As cozinheiras Adriana dos Santos Flores, 41 anos, e Eva Silva da Rocha, 71 anos, foram funcionárias por cinco anos da FA Recursos Humanos, em Porto Alegre, uma das 19 empresas terceirizadas interligadas por laços familiares ou de amizade. Elas trabalhavam preparando refeições para o público atendido no Centro de Referência de Assistência Social (Cras) no bairro Restinga, controlado pela Fundação de Assistência Social e Cidadania (Fasc), órgão da prefeitura da Capital.
O contrato se encerrou no começo de maio de 2017. Segundo as cozinheiras, o pagamento de salários estava atrasado havia dois meses, período em que seguiram trabalhando. Na época, a FA culpou a prefeitura pelo atraso no repasse de valores, enquanto a Fasc alegou que a empresa não teria comprovado a execução dos serviços. Em um final de semana de maio, Eva foi surpreendida em casa por uma visita. Era um supervisor da FA. Ele havia convidado Adriana a ir até lá — as duas são vizinhas na Restinga — para anunciar o desligamento de ambas.
— O supervisor nos chamou para conversar, em um sábado, e nos demitiu. Trouxe a rescisão para assinar e disse para procurar nossos direitos — lembra Adriana.

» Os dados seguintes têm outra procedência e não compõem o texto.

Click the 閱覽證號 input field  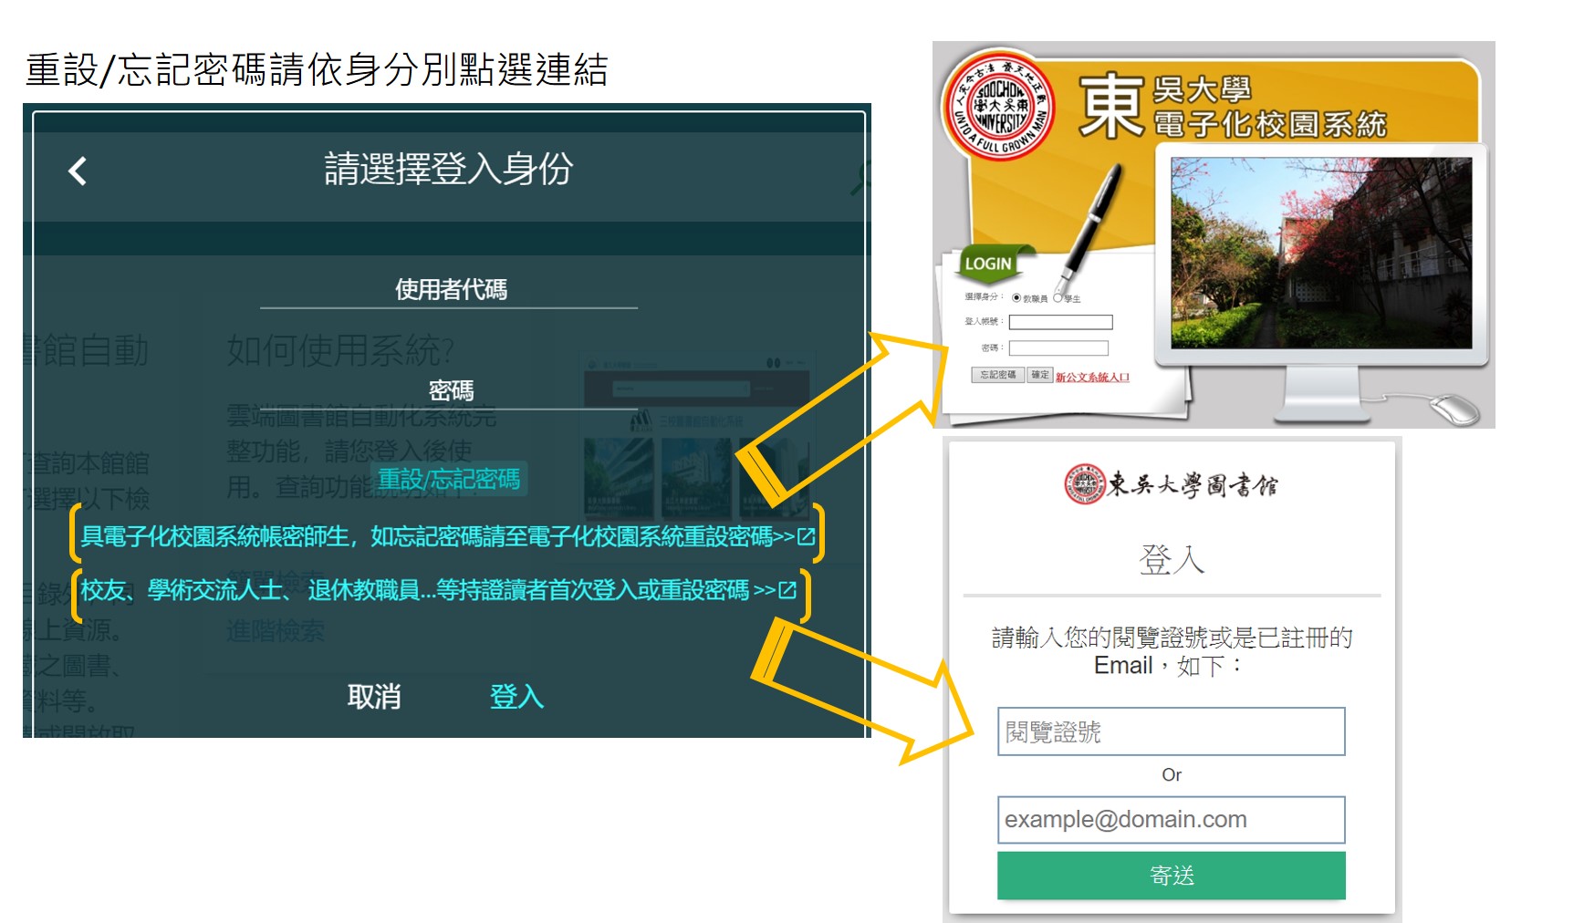click(1172, 731)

Da quantia que deveriam receber, só conseguiram sacar os depósitos no Fundo de Garantia do Tempo de Serviço (FGTS). Por meio da Justiça do Trabalho, elas cobram valores referentes a salários atrasados, rescisão, multa de 40% sobre o FGTS e férias proporcionais. Ação foi aberta por advogados do sindicato da categoria em favor de Adriana, Eva e mais 39 ex-empregados da FA em 2017.
A 24ª Vara do Trabalho de Porto Alegre chegou a mandar bloquear valores que a FA teria a receber da Fasc para garantir pagamentos às 41 cozinheiras, mas isso não se confirmou. Conforme manifestação do órgão municipal no processo, a FA teria verba a receber, mas não apresentou documentos que comprovam a execução do serviço, o que inviabilizou o repasse.
Além disso, como a FA faliu em dezembro, as cozinheiras terão de tentar garantir algum crédito no processo de falência, que tramita em Cachoeirinha, último endereço da empresa.
— Ser demitida é muito ruim, mas não receber o que se tem direito é ainda pior — desabafa Adriana, que passou a produzir doces e salgados para sobreviver.
Eva atuou por 25 anos como cozinheira no Cras para diferentes terceirizadas. Aposentada, desistiu de seguir trabalhando:
— Me senti muito humilhada.
Os empregados enfrentavam outra dificuldade: encontrar a sede da empresa para reclamar os pagamentos.
— Uma hora o recibo de pagamento vinha com endereço de Cachoeirinha, outra de Porto Alegre. Um dia, por acaso, descobrimos que a sede era na Avenida Cairu (na zona norte da Capital). A gente trabalhava sem saber para quem — lamenta Eva.
Embora tenha trabalhado em outra empresa, Claudio Luis Dias da Silva, 54 anos, enfrentou situação semelhante à das cozinheiras. Morador de Esteio, atuou por 11 meses como auxiliar de serviços gerais para a Multiágil em unidade da CEEE, em Canoas. Claudio conta que foi demitido em março de 2018. Na época, segundo ele, o salário estava atrasado havia dois meses, não recebia o valor integral do vale-alimentação e a empresa não quitou valores referente à rescisão do contrato. Ao ir a uma agência da Caixa, outra má notícia: o saldo do FGTS estava zerado. A empresa não teria efetuado depósitos.
— Trabalho desde 1985 em firmas terceirizadas que sempre pagaram direitinho. Quero meus direitos — diz o ex-empregado.
Assim como no caso da FA, Claudio e outros 24 ex-empregados da Multiágil tentam cobrar a dívida na Justiça por meio do sindicato. A 2ª Vara do Trabalho da Capital determinou bloqueio de valores à CEEE, mas a companhia, que rescindiu o contrato por descumprimento de cláusulas, respondeu que a Multiágil não tinha créditos a receber. Sem emprego, vivendo de biscates, o ex-auxiliar terá de se habilitar em uma ação do Juízo Auxiliar de Execução e Precatórios, que pretende vender veículos da empresa para quitar débitos com 281 ex-colaboradores.